Saved data entries:
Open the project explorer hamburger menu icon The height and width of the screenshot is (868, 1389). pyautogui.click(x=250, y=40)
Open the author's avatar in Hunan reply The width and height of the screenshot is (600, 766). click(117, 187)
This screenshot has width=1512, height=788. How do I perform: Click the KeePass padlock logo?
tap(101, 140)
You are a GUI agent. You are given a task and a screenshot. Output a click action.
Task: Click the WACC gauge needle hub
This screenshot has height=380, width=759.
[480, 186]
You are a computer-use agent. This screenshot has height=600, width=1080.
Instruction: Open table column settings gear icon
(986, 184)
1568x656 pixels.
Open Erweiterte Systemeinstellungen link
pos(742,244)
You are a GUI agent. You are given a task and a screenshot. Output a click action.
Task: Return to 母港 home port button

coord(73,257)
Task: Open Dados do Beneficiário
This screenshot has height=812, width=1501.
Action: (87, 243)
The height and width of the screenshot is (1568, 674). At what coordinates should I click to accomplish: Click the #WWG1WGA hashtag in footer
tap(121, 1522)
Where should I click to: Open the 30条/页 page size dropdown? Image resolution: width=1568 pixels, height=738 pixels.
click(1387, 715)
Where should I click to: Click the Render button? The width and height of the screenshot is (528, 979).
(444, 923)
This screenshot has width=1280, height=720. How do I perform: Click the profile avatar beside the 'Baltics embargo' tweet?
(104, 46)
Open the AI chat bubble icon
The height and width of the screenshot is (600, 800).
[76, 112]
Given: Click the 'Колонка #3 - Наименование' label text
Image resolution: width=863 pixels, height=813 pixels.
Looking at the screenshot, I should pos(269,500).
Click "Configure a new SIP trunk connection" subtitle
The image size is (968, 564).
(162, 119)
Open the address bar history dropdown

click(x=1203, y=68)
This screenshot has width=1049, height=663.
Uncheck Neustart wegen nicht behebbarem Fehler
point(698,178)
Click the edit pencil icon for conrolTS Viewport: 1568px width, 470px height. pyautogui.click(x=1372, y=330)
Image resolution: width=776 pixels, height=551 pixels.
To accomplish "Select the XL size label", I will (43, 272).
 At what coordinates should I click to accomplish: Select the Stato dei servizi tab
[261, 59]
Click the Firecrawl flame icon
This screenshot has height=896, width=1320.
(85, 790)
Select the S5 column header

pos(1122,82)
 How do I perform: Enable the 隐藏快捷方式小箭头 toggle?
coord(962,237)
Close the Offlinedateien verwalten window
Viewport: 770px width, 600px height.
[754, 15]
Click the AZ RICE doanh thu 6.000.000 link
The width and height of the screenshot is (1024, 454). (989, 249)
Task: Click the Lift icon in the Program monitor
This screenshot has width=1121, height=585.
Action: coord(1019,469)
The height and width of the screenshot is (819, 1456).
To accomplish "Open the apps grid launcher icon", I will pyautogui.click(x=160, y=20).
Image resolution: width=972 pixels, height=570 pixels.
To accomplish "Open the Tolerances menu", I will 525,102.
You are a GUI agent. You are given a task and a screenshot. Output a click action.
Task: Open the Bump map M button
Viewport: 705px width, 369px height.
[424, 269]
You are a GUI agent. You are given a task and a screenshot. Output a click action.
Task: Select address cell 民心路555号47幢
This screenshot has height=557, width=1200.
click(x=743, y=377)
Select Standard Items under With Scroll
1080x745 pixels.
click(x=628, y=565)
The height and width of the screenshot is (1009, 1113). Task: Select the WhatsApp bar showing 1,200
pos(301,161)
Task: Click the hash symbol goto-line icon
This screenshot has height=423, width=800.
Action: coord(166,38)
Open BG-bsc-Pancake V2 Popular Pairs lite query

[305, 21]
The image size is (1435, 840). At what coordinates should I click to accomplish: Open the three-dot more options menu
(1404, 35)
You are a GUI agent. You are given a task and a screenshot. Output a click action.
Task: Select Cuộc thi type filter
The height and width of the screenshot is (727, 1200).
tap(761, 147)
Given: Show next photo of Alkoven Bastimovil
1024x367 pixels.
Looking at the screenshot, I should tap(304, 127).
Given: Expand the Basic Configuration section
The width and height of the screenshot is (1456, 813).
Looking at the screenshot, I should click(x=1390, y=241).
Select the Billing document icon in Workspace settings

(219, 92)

__REQUIRED TASK__: Extract each line of the material above that contains the word "This".

__FULL OUTPUT__:
This screenshot has width=1512, height=788. How do I perform: Click the KeePass padlock logo?
This screenshot has height=380, width=759.
You are a computer-use agent. This screenshot has height=600, width=1080.
This screenshot has height=812, width=1501.
This screenshot has width=1280, height=720. How do I perform: Click the profile avatar beside the 'Baltics embargo' tweet?
This screenshot has width=1049, height=663.
This screenshot has height=896, width=1320.
This screenshot has width=1121, height=585.
This screenshot has height=557, width=1200.
This screenshot has height=423, width=800.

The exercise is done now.